Kansas City Southern slumped 8 percent, the biggest fall in the Standard & Poor’s 500 index, after the railroad operator trimmed its revenue estimates, pointing to falling fuel prices and the strengthening dollar. Its stock lost $9.21 to $106.48.
Major indexes started higher in morning trading, settled into an afternoon lull, then dipped down in the last 10 minutes of trading.
The S&P 500 fell 3.68 points, or 0.2 percent, to close at 2,104.42.
The Dow Jones industrial average lost 11.61 points, or 0.1 percent, to 18,116.04 while the Nasdaq composite slipped 15.44 points, or 0.3 percent, to 5,010.97.
Traders kept tabs on a meeting in Europe between the leaders of Greece and Germany for signs of progress in Greece’s debt negotiations. Greece faces a cash crunch in the coming weeks and is in talks with its European lenders on what steps it must take to receive more loans.
Brad McMillan, chief investment officer at Commonwealth Financial, said he expects the market to head higher over the coming months because there appears to be nothing on the horizon capable of knocking it off course. Investors have pushed the S&P 500 to all-time highs despite concerns over Europe’s sluggish economy and slumping oil prices.

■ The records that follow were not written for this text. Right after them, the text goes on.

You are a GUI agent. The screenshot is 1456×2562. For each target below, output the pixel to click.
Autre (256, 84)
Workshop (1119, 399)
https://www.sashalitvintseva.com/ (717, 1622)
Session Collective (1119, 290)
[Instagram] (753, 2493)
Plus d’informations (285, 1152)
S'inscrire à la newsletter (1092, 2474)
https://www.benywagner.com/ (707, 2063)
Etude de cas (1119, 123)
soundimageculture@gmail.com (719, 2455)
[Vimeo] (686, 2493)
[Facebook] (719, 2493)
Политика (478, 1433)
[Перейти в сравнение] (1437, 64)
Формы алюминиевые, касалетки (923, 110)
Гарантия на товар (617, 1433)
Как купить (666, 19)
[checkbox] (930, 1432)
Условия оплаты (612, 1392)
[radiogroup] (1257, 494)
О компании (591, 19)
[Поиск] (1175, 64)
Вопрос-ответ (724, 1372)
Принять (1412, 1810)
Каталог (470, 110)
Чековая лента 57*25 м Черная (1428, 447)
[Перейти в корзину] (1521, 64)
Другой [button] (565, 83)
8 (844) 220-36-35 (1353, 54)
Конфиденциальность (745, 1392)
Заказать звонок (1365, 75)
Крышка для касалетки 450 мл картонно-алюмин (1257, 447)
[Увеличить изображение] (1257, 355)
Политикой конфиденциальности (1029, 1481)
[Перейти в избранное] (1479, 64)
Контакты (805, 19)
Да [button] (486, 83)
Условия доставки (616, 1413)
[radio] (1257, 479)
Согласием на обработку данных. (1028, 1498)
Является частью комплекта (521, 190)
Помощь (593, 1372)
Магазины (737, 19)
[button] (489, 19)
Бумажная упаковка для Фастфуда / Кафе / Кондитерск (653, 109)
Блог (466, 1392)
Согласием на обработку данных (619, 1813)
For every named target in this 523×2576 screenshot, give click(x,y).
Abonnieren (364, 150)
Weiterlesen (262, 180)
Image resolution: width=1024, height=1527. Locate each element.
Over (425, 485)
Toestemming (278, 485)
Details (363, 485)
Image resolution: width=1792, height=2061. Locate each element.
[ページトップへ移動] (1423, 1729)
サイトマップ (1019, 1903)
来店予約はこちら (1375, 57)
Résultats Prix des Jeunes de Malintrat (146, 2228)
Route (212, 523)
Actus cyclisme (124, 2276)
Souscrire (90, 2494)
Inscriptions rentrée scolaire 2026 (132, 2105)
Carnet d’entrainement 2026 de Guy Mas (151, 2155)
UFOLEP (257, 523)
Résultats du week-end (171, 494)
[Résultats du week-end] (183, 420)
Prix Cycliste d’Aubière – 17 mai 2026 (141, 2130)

Last week, the S&P 500 jumped nearly 3 percent, its biggest weekly gain since early February. Investors cheered Wednesday when the Federal Reserve said that it was in no hurry to raise interest rates with inflation low.
Among other companies making moves, Gilead Sciences dropped following reports that the pharmaceutical company told physicians that nine patients taking its hepatitis C treatments developed slow heartbeats and that one died. Gilead slid $2.03, or 2 percent, to $100.26.
Tenet Healthcare surged 5 percent following news that the health care services company plans to launch a new hospital venture with a private equity firm. The company’s stock gained $2.45, or 5 percent, to $52.07.
Major markets in Europe ended mixed. Germany’s DAX lost 1.2 percent and France’s CAC 40 shed 0.7 percent. Britain’s FTSE 100 picked up 0.2 percent.
Tokyo’s Nikkei 225 finished with a gain of 1 percent. In China, the Shanghai Composite Index surged 2 percent, while Hong Kong’s Hang Seng added 0.5 percent.
Back in the U.S., bond prices inched up, sending yields down. The yield on the 10-year Treasury note slipped to 1.91 percent from 1.93 percent late Friday.
In commodity trading, prices for precious and industrial metals climbed higher. Gold rose $3.10 to settle at $1,187.70 an ounce, while silver picked up a penny to $16.89 an ounce. Copper added 3 cents to $2.79.
The price of oil edged up amid signs that the growth in U.S. supply may be slowing. Benchmark U.S. crude rose 88 cents to close at $47.45 a barrel in New York. Brent crude, a benchmark for international oils used by many U.S. refineries, added 60 cents to close at $55.92 in London.
In other futures trading on the New York Mercantile Exchange:
- Wholesale gasoline rose 0.6 cent to close at $1.804 a gallon.
- Heating oil fell 0.3 cent to close at $1.731 a gallon.
- Natural gas fell 5.3 cents to close at $2.733 per 1,000 cubic feet.